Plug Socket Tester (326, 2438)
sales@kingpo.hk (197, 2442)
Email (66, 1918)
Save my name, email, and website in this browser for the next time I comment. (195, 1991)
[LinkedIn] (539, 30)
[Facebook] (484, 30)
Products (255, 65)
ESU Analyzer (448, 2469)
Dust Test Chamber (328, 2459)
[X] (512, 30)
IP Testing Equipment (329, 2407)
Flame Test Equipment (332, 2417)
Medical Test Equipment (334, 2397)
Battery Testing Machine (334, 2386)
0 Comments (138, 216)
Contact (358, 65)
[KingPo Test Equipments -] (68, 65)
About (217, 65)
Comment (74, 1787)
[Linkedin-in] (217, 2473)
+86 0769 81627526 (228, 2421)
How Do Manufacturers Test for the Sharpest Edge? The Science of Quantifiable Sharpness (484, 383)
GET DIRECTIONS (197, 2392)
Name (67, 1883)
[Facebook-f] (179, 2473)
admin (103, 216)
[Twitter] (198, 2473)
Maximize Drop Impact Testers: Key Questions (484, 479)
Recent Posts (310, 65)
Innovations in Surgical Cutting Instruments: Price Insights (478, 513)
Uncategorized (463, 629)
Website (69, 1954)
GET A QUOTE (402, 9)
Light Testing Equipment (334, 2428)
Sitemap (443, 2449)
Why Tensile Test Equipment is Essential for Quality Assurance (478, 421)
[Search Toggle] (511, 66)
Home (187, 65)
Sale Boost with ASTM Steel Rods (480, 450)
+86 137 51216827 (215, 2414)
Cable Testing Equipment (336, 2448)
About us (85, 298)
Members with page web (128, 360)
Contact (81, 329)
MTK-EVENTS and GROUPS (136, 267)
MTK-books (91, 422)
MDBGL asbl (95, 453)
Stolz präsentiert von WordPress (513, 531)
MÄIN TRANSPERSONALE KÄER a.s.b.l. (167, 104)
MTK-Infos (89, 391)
--
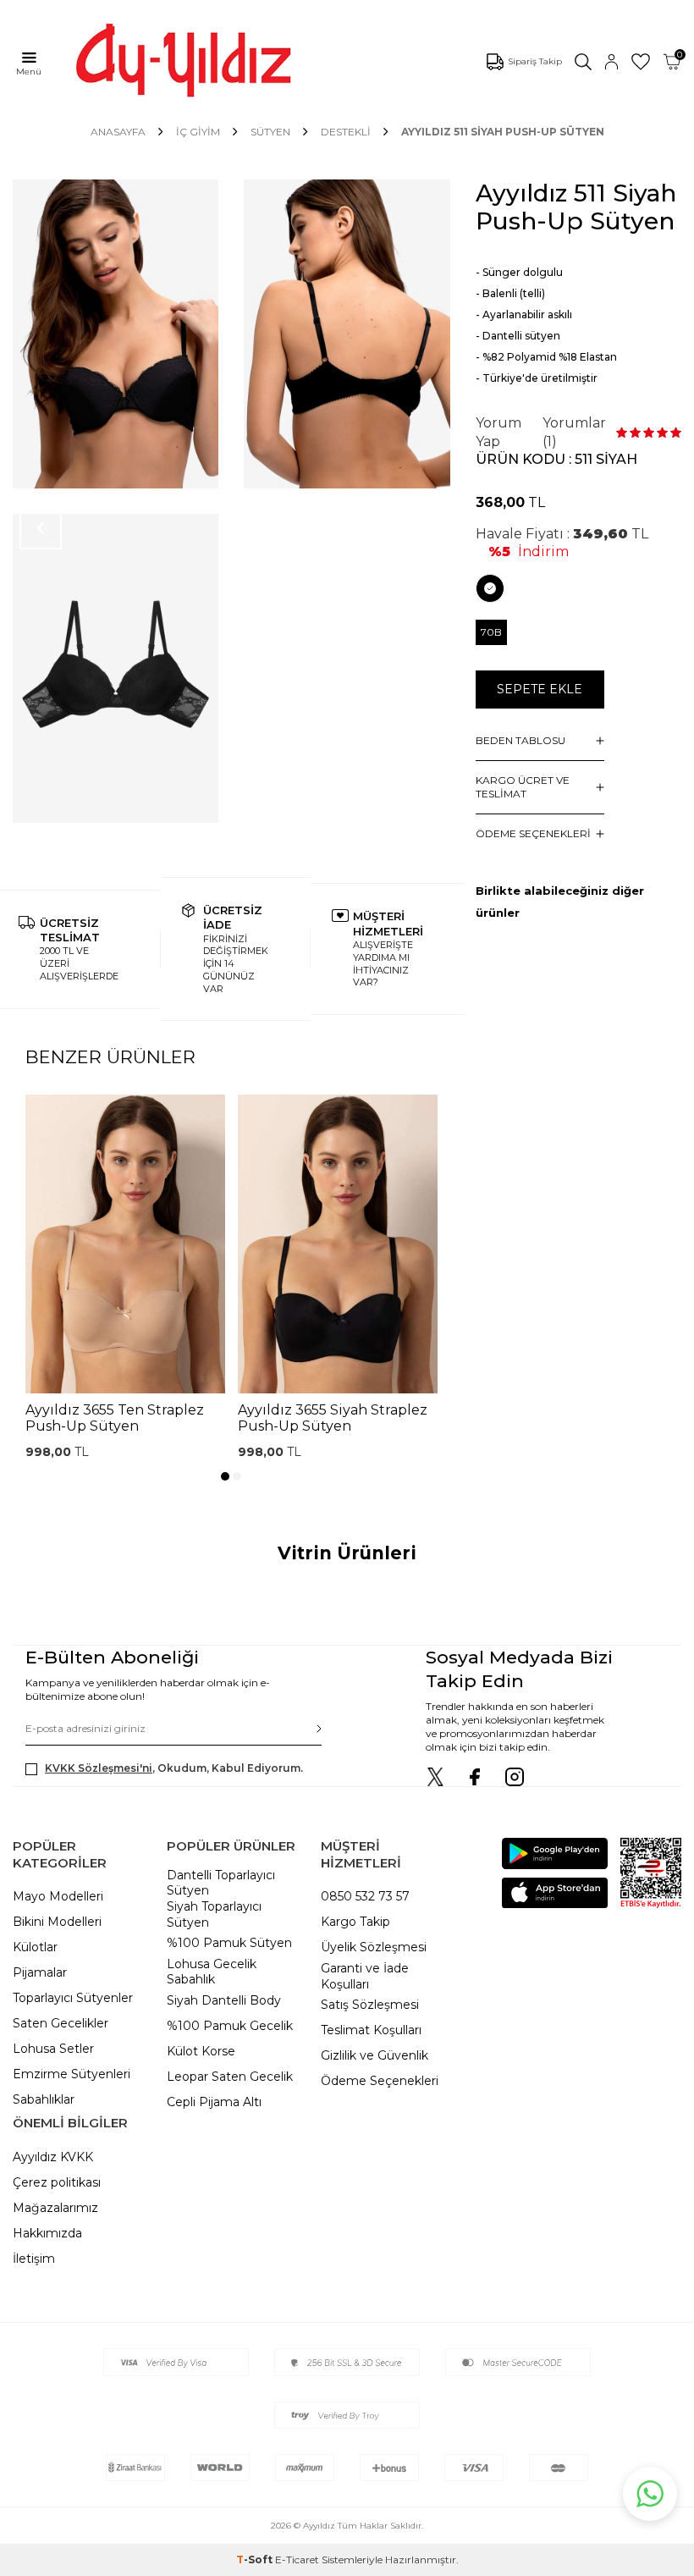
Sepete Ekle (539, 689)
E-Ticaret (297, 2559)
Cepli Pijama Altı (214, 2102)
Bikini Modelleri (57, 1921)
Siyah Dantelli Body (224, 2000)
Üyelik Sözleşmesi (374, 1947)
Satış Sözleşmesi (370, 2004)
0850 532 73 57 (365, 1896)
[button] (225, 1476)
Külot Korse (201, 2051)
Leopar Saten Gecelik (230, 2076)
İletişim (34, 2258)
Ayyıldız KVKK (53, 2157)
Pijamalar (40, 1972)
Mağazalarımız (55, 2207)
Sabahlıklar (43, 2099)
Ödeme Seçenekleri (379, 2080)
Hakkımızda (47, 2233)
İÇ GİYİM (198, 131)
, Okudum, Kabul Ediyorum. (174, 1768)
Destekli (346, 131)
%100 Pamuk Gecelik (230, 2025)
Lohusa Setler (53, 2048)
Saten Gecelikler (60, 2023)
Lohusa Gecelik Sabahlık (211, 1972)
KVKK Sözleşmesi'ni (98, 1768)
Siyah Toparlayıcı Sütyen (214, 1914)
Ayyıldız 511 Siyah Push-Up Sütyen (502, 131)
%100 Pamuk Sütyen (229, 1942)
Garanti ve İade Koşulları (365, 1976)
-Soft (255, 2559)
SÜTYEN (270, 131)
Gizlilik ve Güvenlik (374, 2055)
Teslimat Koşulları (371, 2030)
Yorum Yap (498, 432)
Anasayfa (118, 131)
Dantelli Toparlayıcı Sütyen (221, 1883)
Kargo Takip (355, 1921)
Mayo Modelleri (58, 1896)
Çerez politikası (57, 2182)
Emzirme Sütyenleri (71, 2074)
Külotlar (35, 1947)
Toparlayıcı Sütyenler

**Activity:** Show every line in the listing above that carries the word "Testing".

**Exercise solution:**
IP Testing Equipment (329, 2407)
Battery Testing Machine (334, 2386)
Light Testing Equipment (334, 2428)
Cable Testing Equipment (336, 2448)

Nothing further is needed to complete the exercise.